Oleh: Yosef Valdo Leso
“Aku bersetubuh dengan buku-bukan dengan tubuh tapi dengan jiwa“
Langit sudah mulai jingga, gelapun perlahan tiba. Sunyi menyelimuti jiwa. Aku dan seutas kertas tak lagi bersahabat.
Dia berpaling muka dari pada ku, seketika aku lagi asyik berskrol layar handphone, jemari begitu lincah untuk mengusap wajah handphone.
Perlahan semesta menghantuiku dengan kecemasan, sekita aku tak lagi bercinta dengan buku. Semesta adalah jiwa bagi kucinta adalah roh bagi tubuhku.
Jemari perlahan menjamah tubuhnya dan hati yang ditemani akal mencoba merayu dia agar cemburunya tidak larut malam.
Aku telanjang bersama dia, diatas meja yang dilapisi kain kafan. Mataku tak bosan menatap dia dari atas sampai bawah, tuk mencari makna dari setiap isi tubuhnya.
Tubuhnya tebal 5 centimeter, isinya menarik membuat mataku semakin melotot bibir dan tak berhenti berketup. Detik semakin menumpuk membentuk menit, menit perlahan larut untuk menghadirkan jam, jemari semakin lincah untuk menjamah tubuhnya.
Jam demi jam bibirku belum bosan tuk mengecup tubuhnya, mataku belum puas melihat tubuhnya dari sudut ke sudut, otak semakin penasaran apa isi dari tubuhnya.
Kukecup tubuhnya sampai merah, perlahan ku buka pahanya dan pada akhirnya aku menemukan ilmu yang luas dan abstrak dari isi tubuhnya.
Akal semakin tajam menghadirkan seribu pertanyaan untuk membedah dia apa maksud dari semua isi tubuhnya.
Selama aku bercumbu dengan tubuhnya, otak makin diasah dan mata tak pernah layu, jemari tak lagi lincah mengusap wajah dia yang selalu menghadirkan ribuan informasi.
Malam makin larut Aku duduk termangu di sudut pondok tempat ku biasa bersetubuh dengan buku tempat ku biasa mengeletakkan pikiran yang belum terjawab.
Aku bingung pada siapa aku harus bercerita, dengan siapa aku harus mendayun aku cemas pada siapa aku harus berteduh menahan badai informasi yang setiap hari selalu berubah.

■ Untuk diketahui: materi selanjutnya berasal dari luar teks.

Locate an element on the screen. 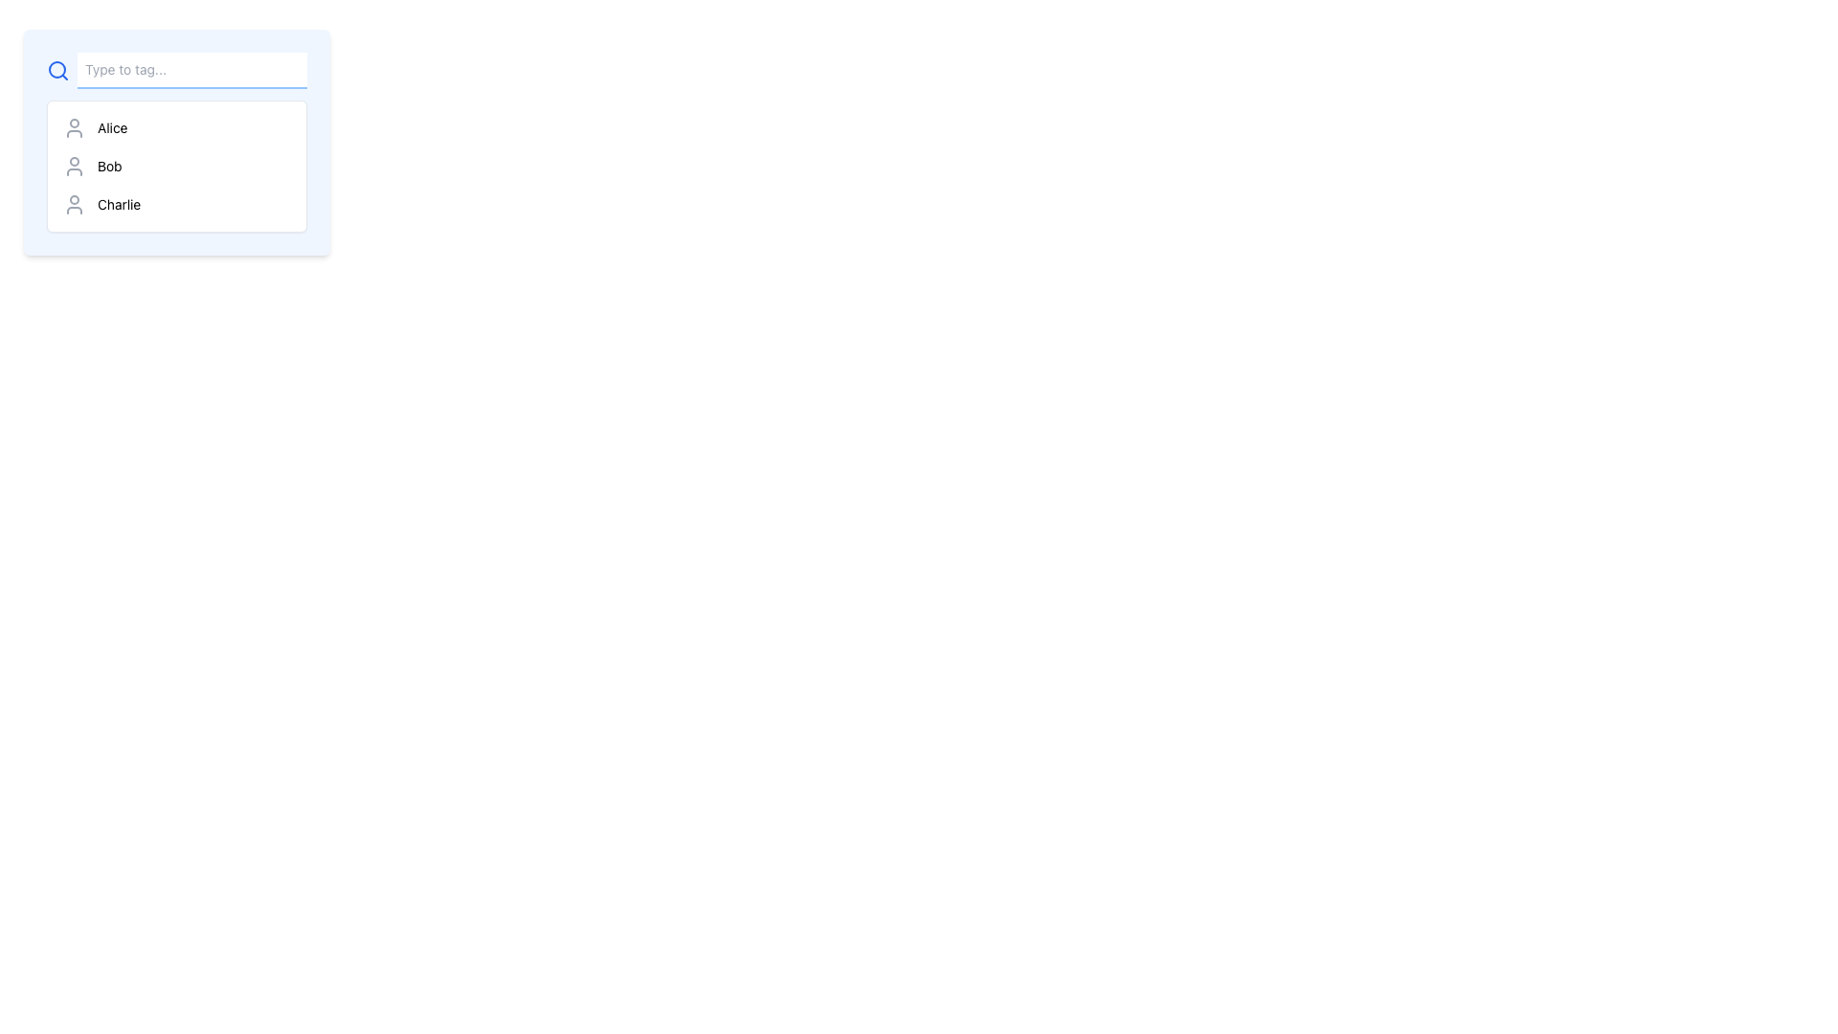 The image size is (1838, 1034). the third list item representing the user 'Charlie' is located at coordinates (177, 204).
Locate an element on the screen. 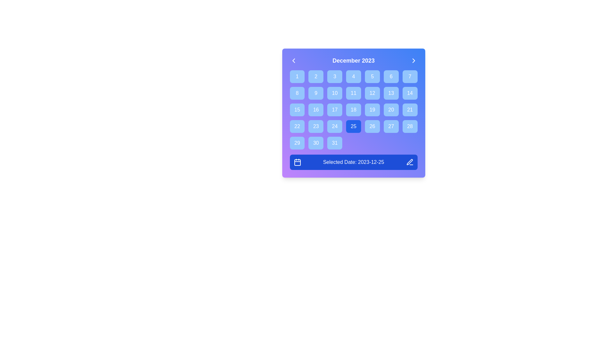  the button representing December 20th in the calendar interface, located on the third row and sixth column is located at coordinates (391, 109).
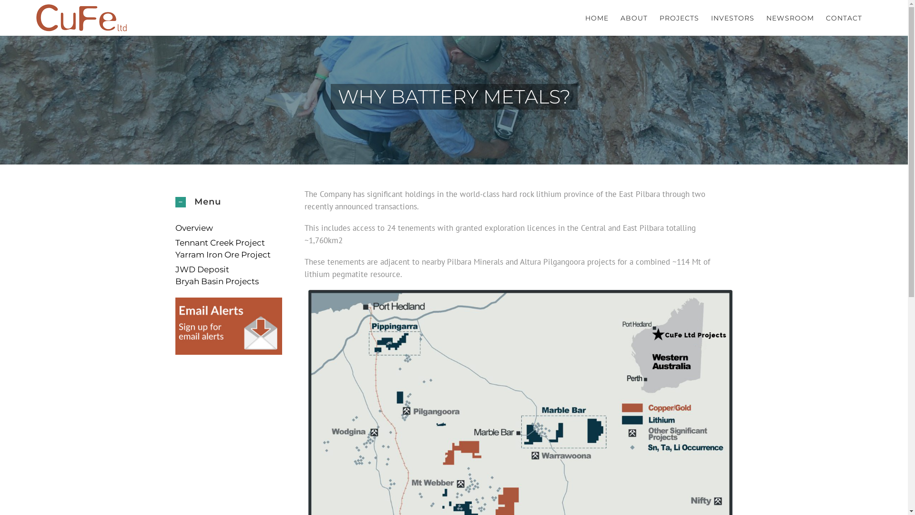  I want to click on 'Bryah Basin Projects', so click(216, 281).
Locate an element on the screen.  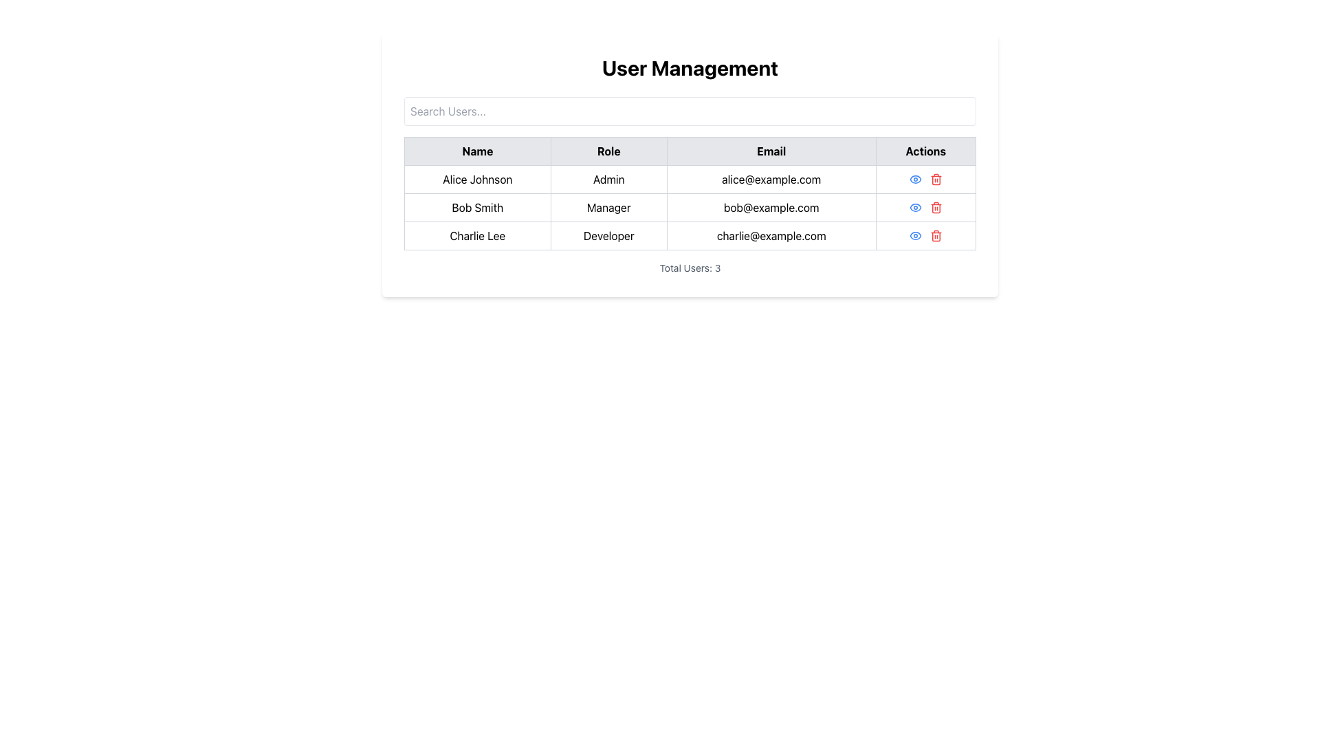
the red trash icon in the 'Actions' column of the user table is located at coordinates (935, 207).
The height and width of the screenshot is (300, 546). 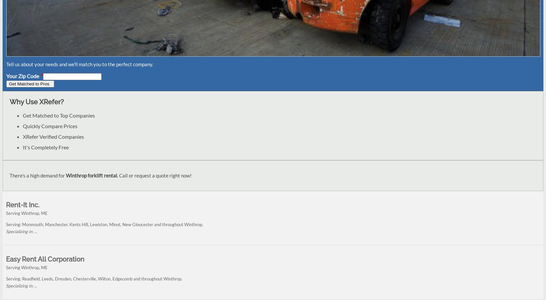 I want to click on 'There's a high demand for', so click(x=38, y=176).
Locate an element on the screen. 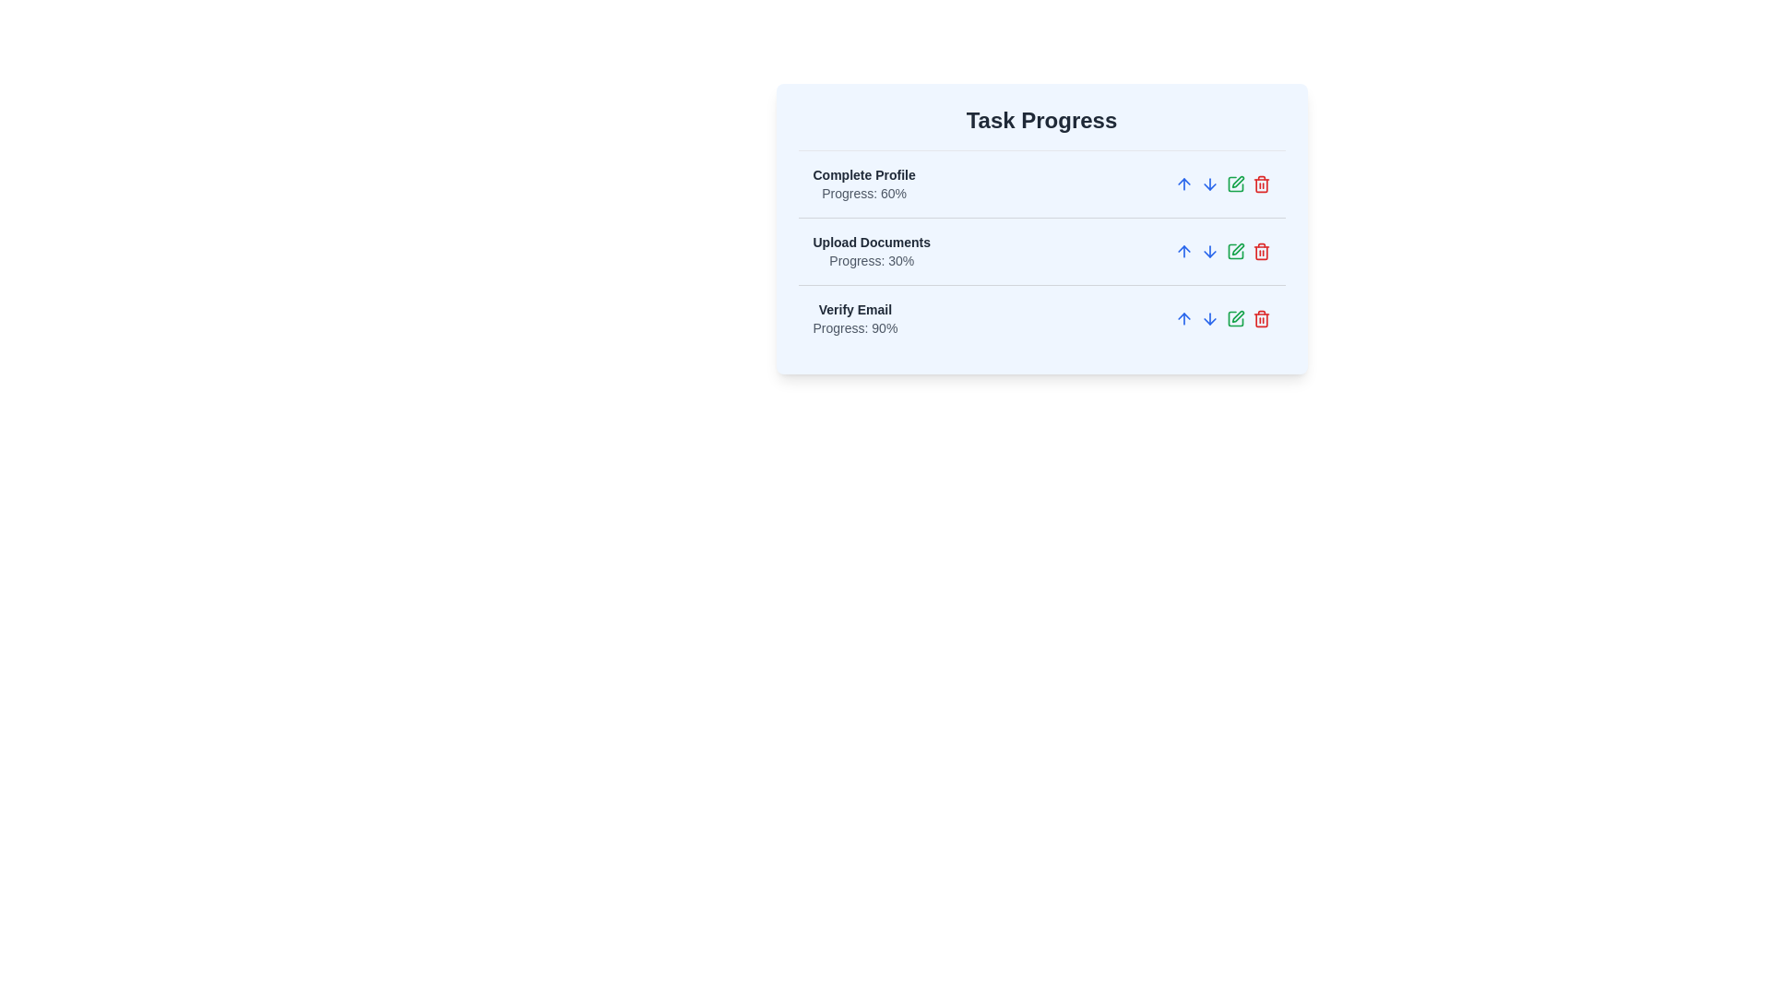  the text label displaying 'Progress: 60%' which is located below the 'Complete Profile' text in the task card layout is located at coordinates (863, 193).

Aku hidup di zaman yang serba cepat, berita datang dengan cepat opini membanjiri timeline.
Di tengah banjirnya informasi aku butuh dia untuk berteduh, informasi melandai di setiap lorong hidupku dan merampas masa depanku.
Dalam diam aku teringat akan kata-kata dari Marcel Proust. Dia adalah seorang novelis, kritikus dan esais asal Prancis yang dianggap sebagai salah satu penulis terpenting dalam sastra dunia. “Buku adalah teman yang sabar; mereka menunggu dengan sabar ketika kita mengabaikannya.”
Aku mulai sadar dulu aku pernah jatuh cinta dengan buku, menggantung harapan pada dia, dan dia selalu menjanjikan sebuah hadiah yang bermakna untuk aku berpijak dalam menghadapi badai jaman.
Buku adalah senjata paling ampuh untuk menajamkan pikiran. Buku adalah tanjuk paling kuat untuk menatap masa depan.
Kini dunia semakin berubah, tantangan selalu menghantuiku, aku kehabisan cara untuk mengolah rasa menjadi kata-kata, karena aku mengalami kekosongan.
Bercinta dengan buku kini menjadi hal yang kaku, berteman dengan buku kini menjadi kejanggalan dalam melangkah.
Malam yang pekat dibungkus kesepian, aku menatap langit, diatas terbentang harapan yang hampa karena tak ada lagi tumpuan untuk berpijak.
Sunyi memanggil ku untuk mendekatkan diri pada rak buku. Aku perlahan merayu buku, membujuknya dengan meletakkan pantat di atas kursi merenggangkan jari untuk perlahan membuka bajunya.
Bajunya masih baru tubuhnya masih mulus, auratnya masih suci karena belum ada yang menyentuh.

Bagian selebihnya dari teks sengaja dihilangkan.